People can be Free

Someone wrote…

I am a 56-year-old genderfluid person. I was named female by heterosexual and heterogendered doctors. they had no idea how I would ever feel about this. it has marked my whole life. I didn’t ask for that to be imposed onto this little body.

I have spent nearly all my life feeling like their decision was my fault. this is my body and I like it. I just don’t call it female because it doesn’t look like what females look like. And I don’t feel feminine. or masculine.

I just feel great in a suit and a smart shirt and a tie. I love ties. I just want to dress like this and not get called odd. or laughed at. I am so tired of being laughed at.

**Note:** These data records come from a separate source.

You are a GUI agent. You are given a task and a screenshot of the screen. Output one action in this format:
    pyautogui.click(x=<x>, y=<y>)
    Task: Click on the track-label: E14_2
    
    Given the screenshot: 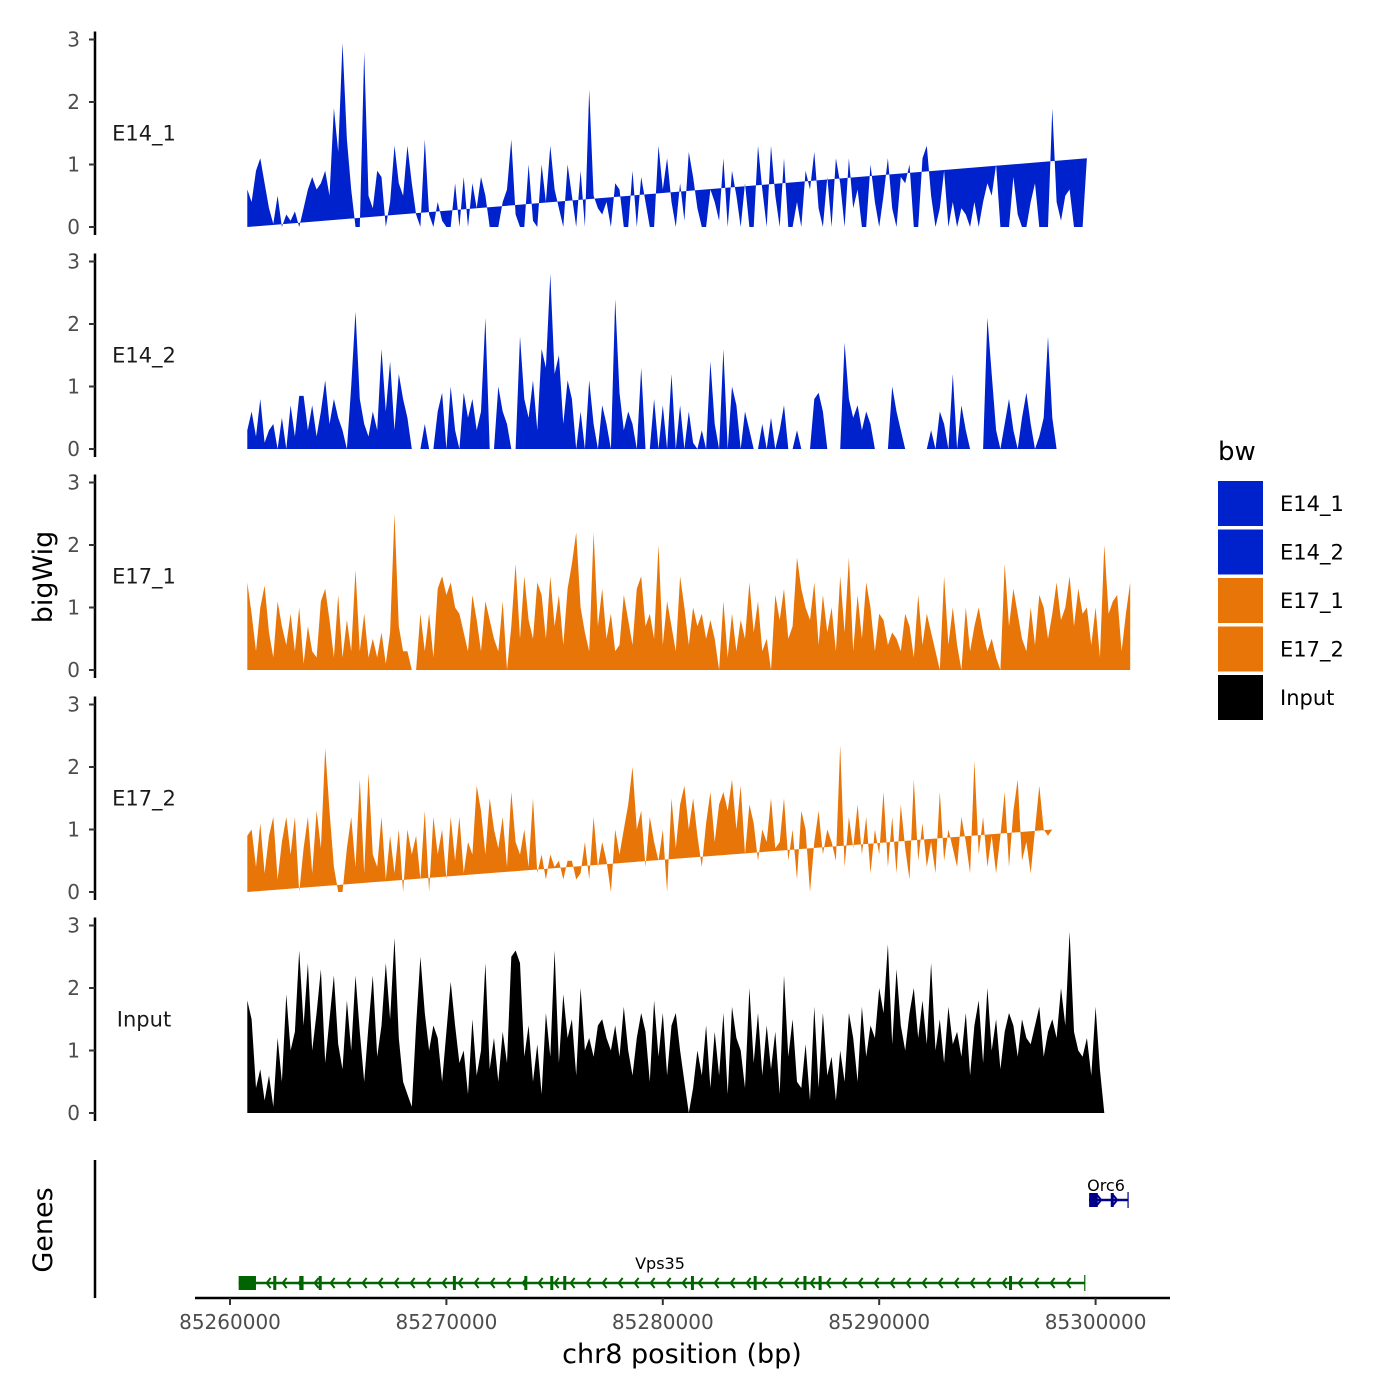 What is the action you would take?
    pyautogui.click(x=144, y=356)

I am so happy things are finally changing and people can be free. to wear a suit and a shirt and a tie. it really can’t be like it was for people in the future.

What’s your experience?

And what are you thinking about gender right now?

Posted by on August 9th, 2015 at 08:00 am

Category: your voice 2 comments »

2 Responses to “People can be Free”

  1. Anonymous

    I’m so glad to hear that someone else over the age of 30 feels this way. I see a lot of young people posting, but I still feel like the odd person out.

    I’ve always felt most comfortable in jeans, a graphic tee and tennis shoes. Yet, I’m automatically labeled as ‘tomboy’ and ‘lesbian’ because, while I’ll wear them, I despise dresses and skirts.

    It would be nice to dress how we want to, whatever mix of feminine/masculine/etc. it may be.


  2. Anonymous

    That’s awesome, and to be fair I don’t know your doctors but I’m assuming there’s really no way to tell if they were in fact heterosexual, and heterogendered would mean opposite gender, so maybe you mean cisgender, but I’m not sure that’s possible to know either. Gender is a difficult conversation and perhaps more so when it comes to how medical professionals, parents, guardians, etc talk about kids who cannot express their gender like when they’re babies. Personally and as someone who’s agender/transmasculine, I’d argue for sex to be relevant only as necessary when talking about a very young child – ie not imposing gender expectations, and maybe not even marking female/male, boy/girl on official records. It’s not like that’s really that important to know and it can be stigmatizing when you don’t fit that box.

    Sorry to be technical. Just saying.